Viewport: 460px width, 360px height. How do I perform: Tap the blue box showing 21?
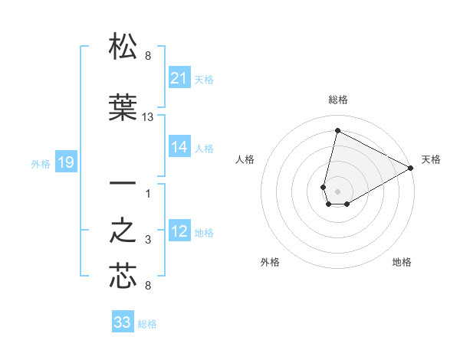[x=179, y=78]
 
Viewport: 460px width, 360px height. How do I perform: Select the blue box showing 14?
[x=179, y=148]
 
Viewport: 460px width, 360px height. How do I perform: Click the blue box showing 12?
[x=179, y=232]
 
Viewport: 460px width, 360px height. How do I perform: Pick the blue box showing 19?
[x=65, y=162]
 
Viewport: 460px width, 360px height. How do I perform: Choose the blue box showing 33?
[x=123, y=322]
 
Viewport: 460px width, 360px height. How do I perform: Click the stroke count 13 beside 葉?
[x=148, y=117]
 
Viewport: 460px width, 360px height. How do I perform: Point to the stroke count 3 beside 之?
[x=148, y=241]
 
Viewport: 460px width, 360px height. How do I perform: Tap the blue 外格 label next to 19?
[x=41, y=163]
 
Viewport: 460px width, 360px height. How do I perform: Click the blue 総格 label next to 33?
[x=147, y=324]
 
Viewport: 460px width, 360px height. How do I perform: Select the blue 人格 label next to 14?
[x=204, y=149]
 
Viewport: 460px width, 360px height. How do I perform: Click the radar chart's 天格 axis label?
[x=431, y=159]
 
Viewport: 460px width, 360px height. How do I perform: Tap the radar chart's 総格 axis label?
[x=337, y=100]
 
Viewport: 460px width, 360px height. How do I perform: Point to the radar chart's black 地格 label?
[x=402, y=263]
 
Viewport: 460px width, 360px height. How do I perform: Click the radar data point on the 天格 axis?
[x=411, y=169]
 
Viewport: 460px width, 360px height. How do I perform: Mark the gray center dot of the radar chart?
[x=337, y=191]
* * * * * * *
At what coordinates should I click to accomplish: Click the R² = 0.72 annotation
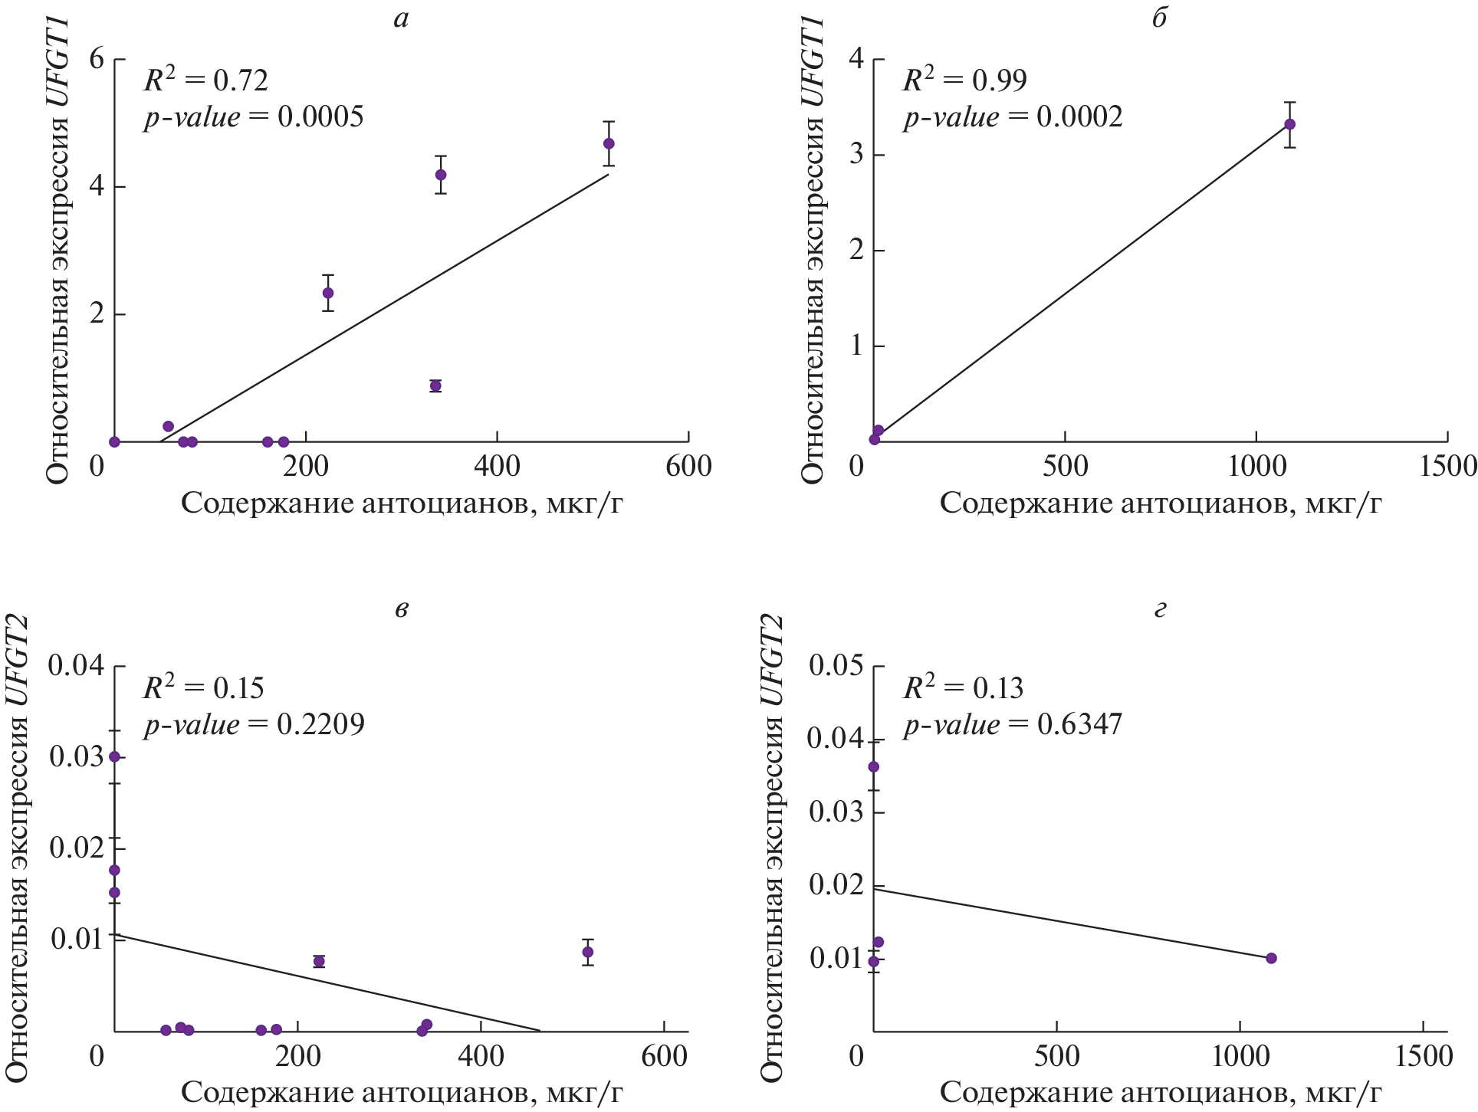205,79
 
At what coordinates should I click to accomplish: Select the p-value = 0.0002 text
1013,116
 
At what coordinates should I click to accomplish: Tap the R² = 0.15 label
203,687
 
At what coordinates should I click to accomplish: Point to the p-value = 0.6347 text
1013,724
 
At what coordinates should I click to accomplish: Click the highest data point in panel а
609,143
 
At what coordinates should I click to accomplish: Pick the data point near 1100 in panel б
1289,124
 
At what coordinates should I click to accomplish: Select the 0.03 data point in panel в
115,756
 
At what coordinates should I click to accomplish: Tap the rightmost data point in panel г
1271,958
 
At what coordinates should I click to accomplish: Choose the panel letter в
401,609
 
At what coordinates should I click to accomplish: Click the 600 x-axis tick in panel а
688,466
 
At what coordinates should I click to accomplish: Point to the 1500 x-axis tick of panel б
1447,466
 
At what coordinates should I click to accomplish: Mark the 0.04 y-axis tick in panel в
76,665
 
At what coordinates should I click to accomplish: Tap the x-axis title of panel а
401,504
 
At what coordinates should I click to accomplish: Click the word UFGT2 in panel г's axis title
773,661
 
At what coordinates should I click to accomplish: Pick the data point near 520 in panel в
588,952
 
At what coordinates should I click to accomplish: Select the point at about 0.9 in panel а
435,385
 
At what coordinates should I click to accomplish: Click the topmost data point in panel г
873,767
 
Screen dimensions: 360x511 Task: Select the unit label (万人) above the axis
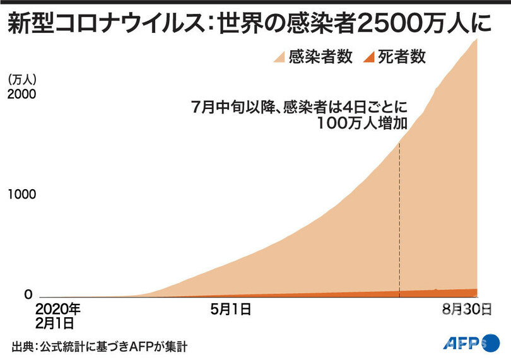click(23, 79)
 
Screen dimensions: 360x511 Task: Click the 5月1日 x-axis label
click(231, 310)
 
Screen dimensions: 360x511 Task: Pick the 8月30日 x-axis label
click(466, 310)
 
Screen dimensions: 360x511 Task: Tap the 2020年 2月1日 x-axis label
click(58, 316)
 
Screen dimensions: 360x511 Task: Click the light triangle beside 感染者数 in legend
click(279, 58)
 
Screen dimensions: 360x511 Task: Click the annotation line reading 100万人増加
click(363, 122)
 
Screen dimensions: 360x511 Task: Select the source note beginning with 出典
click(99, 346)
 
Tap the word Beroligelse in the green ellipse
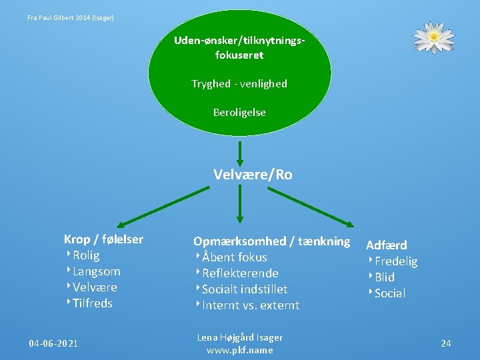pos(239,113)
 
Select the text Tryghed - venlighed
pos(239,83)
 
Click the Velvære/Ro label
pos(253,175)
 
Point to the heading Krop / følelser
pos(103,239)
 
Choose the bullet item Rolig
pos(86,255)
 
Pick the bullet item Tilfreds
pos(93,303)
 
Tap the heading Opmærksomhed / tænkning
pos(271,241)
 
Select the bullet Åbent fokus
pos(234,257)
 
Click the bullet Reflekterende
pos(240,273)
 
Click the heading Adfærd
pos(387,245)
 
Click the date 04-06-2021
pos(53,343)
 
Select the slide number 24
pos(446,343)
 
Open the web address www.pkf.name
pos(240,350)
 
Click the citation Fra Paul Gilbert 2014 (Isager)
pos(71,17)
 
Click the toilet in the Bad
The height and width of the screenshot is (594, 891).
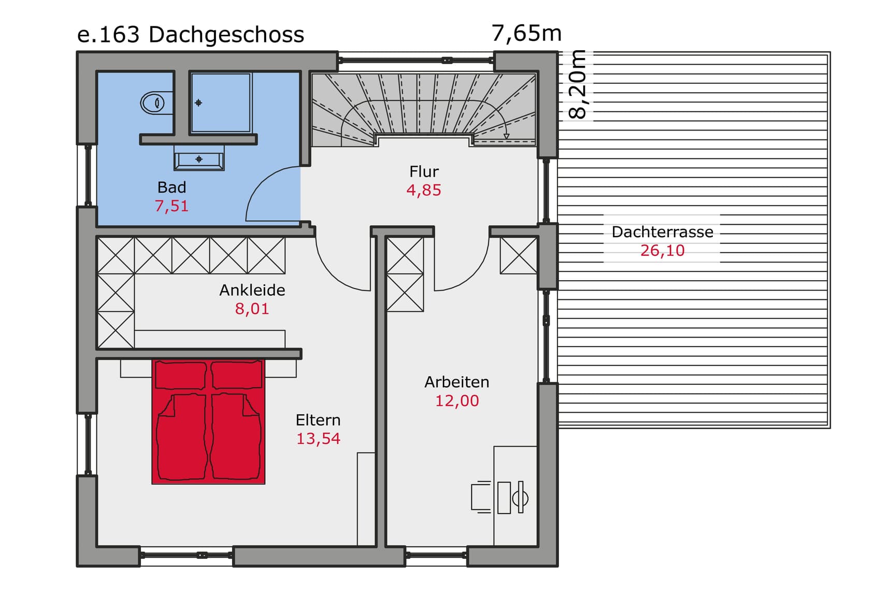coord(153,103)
* * * * * * *
**Set problem:**
Take the records from the line with "box showing 21?" up to and including the line with "[x=337, y=191]". Swap every "radar chart" for "spider chart", keep everything else the same, return only those lines, and leave the pictures out.

**Problem solution:**
Viewport: 460px width, 360px height. How do I perform: Tap the blue box showing 21?
[x=179, y=78]
 
Viewport: 460px width, 360px height. How do I perform: Select the blue box showing 14?
[x=179, y=148]
 
Viewport: 460px width, 360px height. How do I perform: Click the blue box showing 12?
[x=179, y=232]
 
Viewport: 460px width, 360px height. How do I perform: Pick the blue box showing 19?
[x=65, y=162]
 
Viewport: 460px width, 360px height. How do I perform: Choose the blue box showing 33?
[x=123, y=322]
 
Viewport: 460px width, 360px height. How do I perform: Click the stroke count 13 beside 葉?
[x=148, y=117]
 
Viewport: 460px width, 360px height. How do I perform: Point to the stroke count 3 beside 之?
[x=148, y=241]
 
Viewport: 460px width, 360px height. How do I perform: Tap the blue 外格 label next to 19?
[x=41, y=163]
 
Viewport: 460px width, 360px height. How do I perform: Click the blue 総格 label next to 33?
[x=147, y=324]
 
Viewport: 460px width, 360px height. How do I perform: Select the blue 人格 label next to 14?
[x=204, y=149]
 
Viewport: 460px width, 360px height. How do I perform: Click the spider chart's 天格 axis label?
[x=431, y=159]
 
Viewport: 460px width, 360px height. How do I perform: Tap the spider chart's 総格 axis label?
[x=337, y=100]
 
Viewport: 460px width, 360px height. How do I perform: Point to the spider chart's black 地格 label?
[x=402, y=263]
 
Viewport: 460px width, 360px height. How do I perform: Click the radar data point on the 天格 axis?
[x=411, y=169]
 
Viewport: 460px width, 360px height. How do I perform: Mark the gray center dot of the spider chart?
[x=337, y=191]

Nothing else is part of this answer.